Harari is wrong therefore, to state that Vespucci (1504) was the first to say ‘we don’t know’ (p321)

Or what about John of Salisbury (twelfth-century bishop), the greatest social thinker since Augustine, who bequeathed to us the function of the rule of law and the concept that even the monarch is subject to law and may be removed by the people if he breaks it. Following Cicero he rejected dogmatic claims to certainty and asserted instead that ‘probable truth’ was the best we could aim for, which had to be constantly re-evaluated and revised.

So, historically Harari tends to draw too firm a dividing line between the medieval and modern eras (p285). He is good on the more modern period but the divide is manifest enough without overstating the case as he does.

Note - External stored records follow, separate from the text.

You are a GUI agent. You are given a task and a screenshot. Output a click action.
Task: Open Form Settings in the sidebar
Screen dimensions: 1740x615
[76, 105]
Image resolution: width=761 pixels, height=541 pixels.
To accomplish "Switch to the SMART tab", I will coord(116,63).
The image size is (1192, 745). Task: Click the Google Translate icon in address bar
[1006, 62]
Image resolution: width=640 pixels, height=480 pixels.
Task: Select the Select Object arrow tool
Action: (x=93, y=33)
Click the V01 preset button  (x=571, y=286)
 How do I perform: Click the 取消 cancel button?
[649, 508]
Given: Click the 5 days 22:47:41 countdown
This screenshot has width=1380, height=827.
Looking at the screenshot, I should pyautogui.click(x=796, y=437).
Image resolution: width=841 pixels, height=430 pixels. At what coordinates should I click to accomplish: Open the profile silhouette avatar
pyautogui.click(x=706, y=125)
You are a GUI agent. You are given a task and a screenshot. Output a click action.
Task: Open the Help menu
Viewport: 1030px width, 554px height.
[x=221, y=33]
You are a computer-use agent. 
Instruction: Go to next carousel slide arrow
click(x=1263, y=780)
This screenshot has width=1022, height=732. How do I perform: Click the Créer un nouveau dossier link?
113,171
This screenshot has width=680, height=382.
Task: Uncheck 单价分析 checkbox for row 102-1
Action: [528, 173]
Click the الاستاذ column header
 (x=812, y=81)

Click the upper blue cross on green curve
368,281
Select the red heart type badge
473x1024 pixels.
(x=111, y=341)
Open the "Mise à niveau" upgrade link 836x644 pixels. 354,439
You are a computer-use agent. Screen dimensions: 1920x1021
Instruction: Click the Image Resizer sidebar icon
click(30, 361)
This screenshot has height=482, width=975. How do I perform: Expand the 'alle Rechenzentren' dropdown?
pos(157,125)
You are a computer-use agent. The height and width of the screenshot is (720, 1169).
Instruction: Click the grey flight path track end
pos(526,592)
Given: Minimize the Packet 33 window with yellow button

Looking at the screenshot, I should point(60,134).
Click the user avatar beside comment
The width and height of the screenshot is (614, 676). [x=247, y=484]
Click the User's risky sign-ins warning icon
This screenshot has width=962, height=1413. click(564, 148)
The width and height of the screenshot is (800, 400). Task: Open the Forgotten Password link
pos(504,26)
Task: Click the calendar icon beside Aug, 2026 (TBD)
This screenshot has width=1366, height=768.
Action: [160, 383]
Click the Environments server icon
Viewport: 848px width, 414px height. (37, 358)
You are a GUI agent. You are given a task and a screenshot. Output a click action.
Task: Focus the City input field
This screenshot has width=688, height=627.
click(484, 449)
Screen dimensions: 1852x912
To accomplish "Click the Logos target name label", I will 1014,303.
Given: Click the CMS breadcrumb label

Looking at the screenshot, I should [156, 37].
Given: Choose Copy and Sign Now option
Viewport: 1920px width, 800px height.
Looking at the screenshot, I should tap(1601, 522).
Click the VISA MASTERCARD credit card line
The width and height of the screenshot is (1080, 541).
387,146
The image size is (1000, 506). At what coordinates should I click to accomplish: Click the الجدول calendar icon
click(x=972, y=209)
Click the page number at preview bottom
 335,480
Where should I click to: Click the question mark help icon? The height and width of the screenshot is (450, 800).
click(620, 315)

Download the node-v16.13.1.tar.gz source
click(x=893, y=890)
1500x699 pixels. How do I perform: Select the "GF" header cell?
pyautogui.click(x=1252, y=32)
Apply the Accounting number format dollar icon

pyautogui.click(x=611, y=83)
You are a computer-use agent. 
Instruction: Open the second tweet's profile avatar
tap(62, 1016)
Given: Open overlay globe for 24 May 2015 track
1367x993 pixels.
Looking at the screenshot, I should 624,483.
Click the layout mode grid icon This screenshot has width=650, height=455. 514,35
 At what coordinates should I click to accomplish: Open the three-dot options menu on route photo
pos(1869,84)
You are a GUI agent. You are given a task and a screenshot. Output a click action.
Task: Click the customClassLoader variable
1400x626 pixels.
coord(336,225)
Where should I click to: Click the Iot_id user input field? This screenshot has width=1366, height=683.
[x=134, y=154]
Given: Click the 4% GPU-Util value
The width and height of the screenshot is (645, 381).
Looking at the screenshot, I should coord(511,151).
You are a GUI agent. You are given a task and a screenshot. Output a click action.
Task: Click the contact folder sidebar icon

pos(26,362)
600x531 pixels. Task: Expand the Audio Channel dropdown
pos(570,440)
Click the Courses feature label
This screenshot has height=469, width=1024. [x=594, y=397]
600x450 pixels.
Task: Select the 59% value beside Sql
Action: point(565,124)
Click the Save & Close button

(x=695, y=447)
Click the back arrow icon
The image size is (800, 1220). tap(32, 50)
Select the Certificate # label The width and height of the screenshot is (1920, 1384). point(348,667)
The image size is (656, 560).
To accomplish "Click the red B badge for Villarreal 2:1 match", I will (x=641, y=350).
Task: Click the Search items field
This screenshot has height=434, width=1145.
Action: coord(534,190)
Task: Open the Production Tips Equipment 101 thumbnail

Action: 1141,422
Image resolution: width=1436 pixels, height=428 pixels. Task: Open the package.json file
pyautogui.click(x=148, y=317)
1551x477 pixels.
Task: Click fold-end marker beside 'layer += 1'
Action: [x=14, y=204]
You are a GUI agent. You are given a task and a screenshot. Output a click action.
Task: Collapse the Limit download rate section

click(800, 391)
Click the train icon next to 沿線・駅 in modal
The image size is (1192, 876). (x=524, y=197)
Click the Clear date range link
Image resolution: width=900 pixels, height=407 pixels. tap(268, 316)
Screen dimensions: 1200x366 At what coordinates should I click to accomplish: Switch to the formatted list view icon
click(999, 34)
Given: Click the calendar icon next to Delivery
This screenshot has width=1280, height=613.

Short-sighted reductionism

His passage about human rights not existing in nature is exactly right, but his treatment of the US Declaration of Independence is surely completely mistaken (p123). To ‘translate’ it as he does into a statement about evolution is like ‘translating’ a rainbow into a mere geometric arc, or better, ‘translating’ a landscape into a map. Of course, neither process is a translation for to do so is an impossibility. They are what they are. The one is an inspiration, the other an analysis. It is not a matter of one being untrue, the other true – for both landscapes and maps are capable of conveying truths of different kinds.

The Declaration is an aspirational statement about the rights that ought to be accorded to each individual under the rule of law in a post-Enlightenment nation predicated upon Christian principles. Harari’s ‘translation’ is a statement about what our era (currently) believes in a post-Darwinian culture about humanity’s evolutionary drives http://www.hookupdate.net/de/get-it-on-review and our ‘selfish’ genes. ‘Biology’ may tell us those things but human experience and history tell a different story: there is altruism as well as egoism; there is love as well as fear and hatred; there is morality as well as amorality. The sword is not the only way in which events and epochs have been made. Indeed, to make biology/biochemistry the final irreducible way of perceiving human behaviour, as Harari seems to do, seems tragically short-sighted.

Religious illiteracy

I’m not surprised that the book is a bestseller in a (by and large) religiously illiterate society; and though it has a lot of merit in other areas, its critique of Judaism and Christianity is not historically respectable. A mere six lines of conjecture (p242) on the emergence of monotheism from polytheism – stated as fact – is indefensible. It lacks objectivity. The great world-transforming Abrahamic religion emerging from the deserts in the early Bronze Age period (as it evidently did) with an utterly new understanding of the sole Creator God is such an enormous change. It simply can’t be ignored in this way if the educated reader is to be convinced by his reconstructions.

Harari is also demonstrably very shaky in his representation of what Christians believe. For example, his contention that belief in the Devil makes Christianity dualistic (equal independent good and evil gods) is simply untenable. One of the very earliest biblical texts (Book of Job) shows God allowing Satan to attack Job but irresistibly restricting his methods (Job 1:12). Later, Jesus banishes Satan from individuals (Mark 1:25 et al.) and the final book of the Bible shows God destroying Satan (Revelation ). Not much dualism there! It’s all, of course, a profound mystery – but it’s quite certainly not caused by dualism according to the Bible. Harari either does not know his Bible or is choosing to misrepresent it. He also doesn’t know his Thomas Hardy who believed (some of the time!) precisely what Harari says ‘nobody in history’ believed, namely that God is evil – as evidenced in a novel like Tess of the d’Urbervilles or his poem The Convergence of the Twain.